Please retype the data in full, exactly as given.

--- SUPPLIED DATA Enclosed Below ---

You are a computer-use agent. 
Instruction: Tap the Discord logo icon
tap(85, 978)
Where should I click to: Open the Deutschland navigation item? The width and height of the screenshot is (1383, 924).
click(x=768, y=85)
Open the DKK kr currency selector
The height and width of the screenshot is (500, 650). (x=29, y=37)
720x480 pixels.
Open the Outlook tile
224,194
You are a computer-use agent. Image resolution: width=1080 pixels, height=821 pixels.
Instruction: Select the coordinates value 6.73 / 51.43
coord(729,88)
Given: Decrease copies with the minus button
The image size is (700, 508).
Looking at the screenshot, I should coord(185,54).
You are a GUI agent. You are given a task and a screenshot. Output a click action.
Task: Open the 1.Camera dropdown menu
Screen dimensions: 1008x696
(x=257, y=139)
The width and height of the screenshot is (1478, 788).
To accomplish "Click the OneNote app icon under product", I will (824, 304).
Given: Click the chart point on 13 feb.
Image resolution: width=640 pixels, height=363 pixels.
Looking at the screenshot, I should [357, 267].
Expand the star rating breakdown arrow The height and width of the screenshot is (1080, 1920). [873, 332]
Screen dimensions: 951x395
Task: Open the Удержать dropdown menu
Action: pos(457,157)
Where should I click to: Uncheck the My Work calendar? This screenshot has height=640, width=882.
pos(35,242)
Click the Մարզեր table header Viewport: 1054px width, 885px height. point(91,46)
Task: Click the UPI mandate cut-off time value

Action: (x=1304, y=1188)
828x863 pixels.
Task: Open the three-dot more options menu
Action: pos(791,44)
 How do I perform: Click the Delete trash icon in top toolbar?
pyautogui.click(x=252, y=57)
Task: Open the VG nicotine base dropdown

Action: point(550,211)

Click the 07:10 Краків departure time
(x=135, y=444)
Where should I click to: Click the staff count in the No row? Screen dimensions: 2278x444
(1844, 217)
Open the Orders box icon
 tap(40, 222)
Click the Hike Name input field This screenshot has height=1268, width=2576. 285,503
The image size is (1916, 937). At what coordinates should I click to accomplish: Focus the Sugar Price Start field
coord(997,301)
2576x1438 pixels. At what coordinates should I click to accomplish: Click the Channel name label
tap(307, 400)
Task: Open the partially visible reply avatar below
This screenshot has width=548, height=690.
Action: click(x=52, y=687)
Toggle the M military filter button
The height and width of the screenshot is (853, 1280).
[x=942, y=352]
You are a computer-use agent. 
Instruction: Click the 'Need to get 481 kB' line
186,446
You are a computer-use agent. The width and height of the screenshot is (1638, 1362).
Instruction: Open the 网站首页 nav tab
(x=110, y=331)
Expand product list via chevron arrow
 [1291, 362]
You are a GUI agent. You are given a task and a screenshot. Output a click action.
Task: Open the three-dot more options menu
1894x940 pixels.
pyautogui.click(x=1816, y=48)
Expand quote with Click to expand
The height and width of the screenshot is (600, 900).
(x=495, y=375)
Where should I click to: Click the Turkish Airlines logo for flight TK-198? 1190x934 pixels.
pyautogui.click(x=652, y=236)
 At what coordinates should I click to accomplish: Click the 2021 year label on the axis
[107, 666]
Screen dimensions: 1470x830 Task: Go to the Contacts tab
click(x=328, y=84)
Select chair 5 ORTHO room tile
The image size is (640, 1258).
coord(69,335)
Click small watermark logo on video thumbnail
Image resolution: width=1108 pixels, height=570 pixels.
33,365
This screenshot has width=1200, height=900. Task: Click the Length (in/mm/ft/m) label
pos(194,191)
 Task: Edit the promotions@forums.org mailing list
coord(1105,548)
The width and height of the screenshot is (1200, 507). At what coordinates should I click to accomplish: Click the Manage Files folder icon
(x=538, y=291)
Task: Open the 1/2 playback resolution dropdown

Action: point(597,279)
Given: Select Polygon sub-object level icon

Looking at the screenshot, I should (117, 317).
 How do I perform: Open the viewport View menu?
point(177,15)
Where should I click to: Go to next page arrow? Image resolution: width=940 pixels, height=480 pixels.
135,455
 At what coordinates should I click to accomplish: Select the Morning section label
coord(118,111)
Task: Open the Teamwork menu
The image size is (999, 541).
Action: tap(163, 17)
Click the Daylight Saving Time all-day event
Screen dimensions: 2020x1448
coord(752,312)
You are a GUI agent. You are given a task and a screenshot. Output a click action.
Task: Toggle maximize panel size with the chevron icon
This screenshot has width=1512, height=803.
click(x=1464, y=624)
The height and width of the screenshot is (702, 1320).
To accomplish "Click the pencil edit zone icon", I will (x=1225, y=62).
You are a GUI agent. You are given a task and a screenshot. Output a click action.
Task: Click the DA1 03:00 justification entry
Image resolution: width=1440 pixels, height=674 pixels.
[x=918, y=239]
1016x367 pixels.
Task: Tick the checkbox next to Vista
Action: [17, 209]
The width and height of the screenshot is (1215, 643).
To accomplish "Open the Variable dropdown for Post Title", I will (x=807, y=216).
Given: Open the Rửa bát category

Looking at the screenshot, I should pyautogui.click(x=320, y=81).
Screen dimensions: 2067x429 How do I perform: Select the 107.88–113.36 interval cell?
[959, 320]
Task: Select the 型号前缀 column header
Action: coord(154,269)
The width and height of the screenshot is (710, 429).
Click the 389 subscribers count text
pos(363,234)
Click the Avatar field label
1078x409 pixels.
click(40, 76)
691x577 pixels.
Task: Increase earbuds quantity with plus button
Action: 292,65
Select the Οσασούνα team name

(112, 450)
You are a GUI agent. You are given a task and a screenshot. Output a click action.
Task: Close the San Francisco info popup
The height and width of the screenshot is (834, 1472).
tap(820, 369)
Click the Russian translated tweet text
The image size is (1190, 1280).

--- End of Enclosed SUPPLIED DATA ---

RESULT OF THE EXERCISE.
You are a computer-use agent. 
Instruction: Tap the Discord logo icon
tap(85, 978)
Where should I click to: Open the Deutschland navigation item? The width and height of the screenshot is (1383, 924).
click(x=768, y=85)
Open the DKK kr currency selector
The height and width of the screenshot is (500, 650). (x=29, y=37)
720x480 pixels.
Open the Outlook tile
224,194
You are a computer-use agent. Image resolution: width=1080 pixels, height=821 pixels.
Instruction: Select the coordinates value 6.73 / 51.43
coord(729,88)
Given: Decrease copies with the minus button
The image size is (700, 508).
Looking at the screenshot, I should coord(185,54).
You are a GUI agent. You are given a task and a screenshot. Output a click action.
Task: Open the 1.Camera dropdown menu
Screen dimensions: 1008x696
(x=257, y=139)
The width and height of the screenshot is (1478, 788).
To accomplish "Click the OneNote app icon under product", I will (824, 304).
Given: Click the chart point on 13 feb.
Image resolution: width=640 pixels, height=363 pixels.
Looking at the screenshot, I should [357, 267].
Expand the star rating breakdown arrow The height and width of the screenshot is (1080, 1920). [873, 332]
Screen dimensions: 951x395
Task: Open the Удержать dropdown menu
Action: pos(457,157)
Where should I click to: Uncheck the My Work calendar? This screenshot has height=640, width=882.
pos(35,242)
Click the Մարզեր table header Viewport: 1054px width, 885px height. point(91,46)
Task: Click the UPI mandate cut-off time value

Action: (x=1304, y=1188)
828x863 pixels.
Task: Open the three-dot more options menu
Action: pos(791,44)
 How do I perform: Click the Delete trash icon in top toolbar?
pyautogui.click(x=252, y=57)
Task: Open the VG nicotine base dropdown

Action: point(550,211)

Click the 07:10 Краків departure time
(x=135, y=444)
Where should I click to: Click the staff count in the No row? Screen dimensions: 2278x444
(1844, 217)
Open the Orders box icon
 tap(40, 222)
Click the Hike Name input field This screenshot has height=1268, width=2576. 285,503
The image size is (1916, 937). At what coordinates should I click to accomplish: Focus the Sugar Price Start field
coord(997,301)
2576x1438 pixels. At what coordinates should I click to accomplish: Click the Channel name label
tap(307, 400)
Task: Open the partially visible reply avatar below
This screenshot has width=548, height=690.
Action: click(x=52, y=687)
Toggle the M military filter button
The height and width of the screenshot is (853, 1280).
[x=942, y=352]
You are a computer-use agent. 
Instruction: Click the 'Need to get 481 kB' line
186,446
You are a computer-use agent. The width and height of the screenshot is (1638, 1362).
Instruction: Open the 网站首页 nav tab
(x=110, y=331)
Expand product list via chevron arrow
 [1291, 362]
You are a GUI agent. You are given a task and a screenshot. Output a click action.
Task: Open the three-dot more options menu
1894x940 pixels.
pyautogui.click(x=1816, y=48)
Expand quote with Click to expand
The height and width of the screenshot is (600, 900).
(x=495, y=375)
Where should I click to: Click the Turkish Airlines logo for flight TK-198? 1190x934 pixels.
pyautogui.click(x=652, y=236)
 At what coordinates should I click to accomplish: Click the 2021 year label on the axis
[107, 666]
Screen dimensions: 1470x830 Task: Go to the Contacts tab
click(x=328, y=84)
Select chair 5 ORTHO room tile
The image size is (640, 1258).
coord(69,335)
Click small watermark logo on video thumbnail
Image resolution: width=1108 pixels, height=570 pixels.
33,365
This screenshot has width=1200, height=900. Task: Click the Length (in/mm/ft/m) label
pos(194,191)
 Task: Edit the promotions@forums.org mailing list
coord(1105,548)
The width and height of the screenshot is (1200, 507). At what coordinates should I click to accomplish: Click the Manage Files folder icon
(x=538, y=291)
Task: Open the 1/2 playback resolution dropdown

Action: point(597,279)
Given: Select Polygon sub-object level icon

Looking at the screenshot, I should (117, 317).
 How do I perform: Open the viewport View menu?
point(177,15)
Where should I click to: Go to next page arrow? Image resolution: width=940 pixels, height=480 pixels.
135,455
 At what coordinates should I click to accomplish: Select the Morning section label
coord(118,111)
Task: Open the Teamwork menu
The image size is (999, 541).
Action: tap(163, 17)
Click the Daylight Saving Time all-day event
Screen dimensions: 2020x1448
coord(752,312)
You are a GUI agent. You are given a task and a screenshot. Output a click action.
Task: Toggle maximize panel size with the chevron icon
This screenshot has width=1512, height=803.
click(x=1464, y=624)
The height and width of the screenshot is (702, 1320).
To accomplish "Click the pencil edit zone icon", I will (x=1225, y=62).
You are a GUI agent. You are given a task and a screenshot. Output a click action.
Task: Click the DA1 03:00 justification entry
Image resolution: width=1440 pixels, height=674 pixels.
[x=918, y=239]
1016x367 pixels.
Task: Tick the checkbox next to Vista
Action: [17, 209]
The width and height of the screenshot is (1215, 643).
To accomplish "Open the Variable dropdown for Post Title", I will (x=807, y=216).
Given: Open the Rửa bát category

Looking at the screenshot, I should pyautogui.click(x=320, y=81).
Screen dimensions: 2067x429 How do I perform: Select the 107.88–113.36 interval cell?
[959, 320]
Task: Select the 型号前缀 column header
Action: coord(154,269)
The width and height of the screenshot is (710, 429).
Click the 389 subscribers count text
pos(363,234)
Click the Avatar field label
1078x409 pixels.
click(40, 76)
691x577 pixels.
Task: Increase earbuds quantity with plus button
Action: 292,65
Select the Οσασούνα team name

(112, 450)
You are a GUI agent. You are given a task and a screenshot. Output a click action.
Task: Close the San Francisco info popup
The height and width of the screenshot is (834, 1472).
tap(820, 369)
Click the Russian translated tweet text
The image size is (1190, 1280).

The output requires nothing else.